Recorded data
==*==
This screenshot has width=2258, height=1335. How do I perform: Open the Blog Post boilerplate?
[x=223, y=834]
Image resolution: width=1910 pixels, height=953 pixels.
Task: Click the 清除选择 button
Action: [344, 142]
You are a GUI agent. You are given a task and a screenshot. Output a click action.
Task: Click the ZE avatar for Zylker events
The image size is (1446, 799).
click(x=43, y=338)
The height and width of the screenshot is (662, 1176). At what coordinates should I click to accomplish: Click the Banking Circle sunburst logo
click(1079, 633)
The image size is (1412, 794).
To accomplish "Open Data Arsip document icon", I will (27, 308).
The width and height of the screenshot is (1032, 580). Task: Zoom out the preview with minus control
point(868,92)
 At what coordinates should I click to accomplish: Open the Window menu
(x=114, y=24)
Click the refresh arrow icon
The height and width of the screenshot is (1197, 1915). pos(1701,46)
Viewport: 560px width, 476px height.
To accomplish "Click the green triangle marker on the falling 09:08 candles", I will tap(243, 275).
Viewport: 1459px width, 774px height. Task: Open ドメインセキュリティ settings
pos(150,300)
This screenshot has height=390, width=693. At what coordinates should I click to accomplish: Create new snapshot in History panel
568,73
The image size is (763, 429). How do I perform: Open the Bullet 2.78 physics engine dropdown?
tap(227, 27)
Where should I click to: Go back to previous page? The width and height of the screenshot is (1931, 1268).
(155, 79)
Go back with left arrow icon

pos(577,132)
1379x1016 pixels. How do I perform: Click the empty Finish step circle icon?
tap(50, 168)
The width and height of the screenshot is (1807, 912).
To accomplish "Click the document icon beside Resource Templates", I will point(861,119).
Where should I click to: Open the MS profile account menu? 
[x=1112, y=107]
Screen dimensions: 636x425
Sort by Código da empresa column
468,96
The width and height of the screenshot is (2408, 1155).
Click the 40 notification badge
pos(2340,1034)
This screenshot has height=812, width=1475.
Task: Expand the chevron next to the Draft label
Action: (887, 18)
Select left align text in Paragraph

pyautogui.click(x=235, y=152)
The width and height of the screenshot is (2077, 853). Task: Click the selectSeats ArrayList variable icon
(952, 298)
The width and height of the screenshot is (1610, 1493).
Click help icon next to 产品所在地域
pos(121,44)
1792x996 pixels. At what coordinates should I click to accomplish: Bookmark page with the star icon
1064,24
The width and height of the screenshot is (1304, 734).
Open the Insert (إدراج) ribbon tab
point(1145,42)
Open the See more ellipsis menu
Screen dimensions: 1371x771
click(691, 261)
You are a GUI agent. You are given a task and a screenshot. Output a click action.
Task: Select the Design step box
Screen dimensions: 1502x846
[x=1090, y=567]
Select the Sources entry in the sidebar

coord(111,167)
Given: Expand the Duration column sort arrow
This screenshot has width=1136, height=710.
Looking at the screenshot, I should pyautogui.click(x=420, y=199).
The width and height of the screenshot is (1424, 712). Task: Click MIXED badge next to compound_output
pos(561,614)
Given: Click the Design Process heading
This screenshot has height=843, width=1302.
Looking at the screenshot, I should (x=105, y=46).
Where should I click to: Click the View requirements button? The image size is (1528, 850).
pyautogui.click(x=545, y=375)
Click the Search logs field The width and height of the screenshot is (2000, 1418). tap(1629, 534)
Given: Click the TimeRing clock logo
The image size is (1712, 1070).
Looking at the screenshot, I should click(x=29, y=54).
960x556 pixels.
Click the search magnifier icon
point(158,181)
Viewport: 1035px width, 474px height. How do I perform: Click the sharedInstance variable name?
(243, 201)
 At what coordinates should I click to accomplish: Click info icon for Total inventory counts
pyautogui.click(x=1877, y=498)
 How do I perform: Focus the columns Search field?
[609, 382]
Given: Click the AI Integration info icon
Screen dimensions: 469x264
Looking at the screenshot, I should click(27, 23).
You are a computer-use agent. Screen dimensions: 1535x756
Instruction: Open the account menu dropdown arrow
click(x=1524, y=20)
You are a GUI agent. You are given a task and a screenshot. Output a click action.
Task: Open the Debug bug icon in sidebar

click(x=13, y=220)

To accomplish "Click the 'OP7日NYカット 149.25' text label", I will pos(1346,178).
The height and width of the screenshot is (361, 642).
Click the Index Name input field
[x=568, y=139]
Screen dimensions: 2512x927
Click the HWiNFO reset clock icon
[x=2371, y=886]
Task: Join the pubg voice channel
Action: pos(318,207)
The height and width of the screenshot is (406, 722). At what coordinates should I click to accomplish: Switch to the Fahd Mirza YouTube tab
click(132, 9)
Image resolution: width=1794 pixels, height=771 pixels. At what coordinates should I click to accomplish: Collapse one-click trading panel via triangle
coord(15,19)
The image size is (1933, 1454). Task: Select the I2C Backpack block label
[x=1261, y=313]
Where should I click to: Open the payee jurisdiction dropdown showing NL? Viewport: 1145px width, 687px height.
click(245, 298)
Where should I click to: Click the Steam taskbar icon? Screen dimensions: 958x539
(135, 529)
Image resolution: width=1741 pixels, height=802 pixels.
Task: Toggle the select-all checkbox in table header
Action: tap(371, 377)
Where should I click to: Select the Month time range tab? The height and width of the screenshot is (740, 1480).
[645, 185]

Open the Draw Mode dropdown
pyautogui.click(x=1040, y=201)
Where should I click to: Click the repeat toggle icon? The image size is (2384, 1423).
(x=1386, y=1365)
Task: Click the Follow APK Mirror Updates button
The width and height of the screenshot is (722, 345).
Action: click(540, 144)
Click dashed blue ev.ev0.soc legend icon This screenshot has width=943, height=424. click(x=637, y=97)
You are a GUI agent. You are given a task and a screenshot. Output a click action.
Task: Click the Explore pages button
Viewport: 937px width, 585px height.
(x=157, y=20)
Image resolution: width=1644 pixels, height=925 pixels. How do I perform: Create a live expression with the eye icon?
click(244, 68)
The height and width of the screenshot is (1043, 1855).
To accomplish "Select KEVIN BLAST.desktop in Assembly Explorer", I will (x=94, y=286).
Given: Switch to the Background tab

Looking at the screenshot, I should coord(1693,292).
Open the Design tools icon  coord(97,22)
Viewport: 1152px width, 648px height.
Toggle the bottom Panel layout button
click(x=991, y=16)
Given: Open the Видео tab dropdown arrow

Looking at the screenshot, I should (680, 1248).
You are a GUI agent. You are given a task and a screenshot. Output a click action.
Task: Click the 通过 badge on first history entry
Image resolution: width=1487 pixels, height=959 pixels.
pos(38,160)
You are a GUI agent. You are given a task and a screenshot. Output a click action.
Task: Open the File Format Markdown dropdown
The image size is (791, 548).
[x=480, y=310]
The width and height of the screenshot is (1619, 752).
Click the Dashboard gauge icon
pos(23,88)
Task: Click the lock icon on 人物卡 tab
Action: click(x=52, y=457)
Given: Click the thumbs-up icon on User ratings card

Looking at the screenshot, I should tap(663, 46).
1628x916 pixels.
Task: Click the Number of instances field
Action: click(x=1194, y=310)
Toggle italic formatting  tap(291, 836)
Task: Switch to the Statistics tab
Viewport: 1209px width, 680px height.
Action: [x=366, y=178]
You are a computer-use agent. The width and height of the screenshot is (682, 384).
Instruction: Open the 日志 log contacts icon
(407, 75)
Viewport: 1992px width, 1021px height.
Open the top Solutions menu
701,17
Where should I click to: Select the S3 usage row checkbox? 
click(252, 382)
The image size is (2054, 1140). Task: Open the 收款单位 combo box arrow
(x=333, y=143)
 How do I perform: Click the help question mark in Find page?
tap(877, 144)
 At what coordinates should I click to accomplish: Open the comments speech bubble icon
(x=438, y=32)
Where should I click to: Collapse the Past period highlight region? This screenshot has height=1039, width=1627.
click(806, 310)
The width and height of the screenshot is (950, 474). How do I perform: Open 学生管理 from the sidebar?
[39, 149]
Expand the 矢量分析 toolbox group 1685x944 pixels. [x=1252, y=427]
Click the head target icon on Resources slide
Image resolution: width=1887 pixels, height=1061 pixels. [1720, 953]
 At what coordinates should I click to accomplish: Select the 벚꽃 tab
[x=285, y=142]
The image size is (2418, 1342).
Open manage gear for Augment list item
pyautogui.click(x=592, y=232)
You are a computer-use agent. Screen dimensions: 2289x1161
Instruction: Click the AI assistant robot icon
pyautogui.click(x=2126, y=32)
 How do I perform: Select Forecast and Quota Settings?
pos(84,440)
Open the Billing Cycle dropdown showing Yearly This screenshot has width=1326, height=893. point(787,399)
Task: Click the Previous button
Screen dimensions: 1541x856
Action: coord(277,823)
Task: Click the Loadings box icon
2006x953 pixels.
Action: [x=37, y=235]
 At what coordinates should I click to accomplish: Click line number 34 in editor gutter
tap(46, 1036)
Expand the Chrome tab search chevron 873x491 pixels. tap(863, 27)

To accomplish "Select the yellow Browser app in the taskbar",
==*==
_Description of the task_
A word-for-word restatement of the lines running from the one with "At what coordinates should I click to accomplish: Click line" to the last line of the records is the whole answer.

_Exercise output_
 At what coordinates should I click to accomplish: Click line number 34 in editor gutter
tap(46, 1036)
Expand the Chrome tab search chevron 873x491 pixels. tap(863, 27)

To accomplish "Select the yellow Browser app in the taskbar",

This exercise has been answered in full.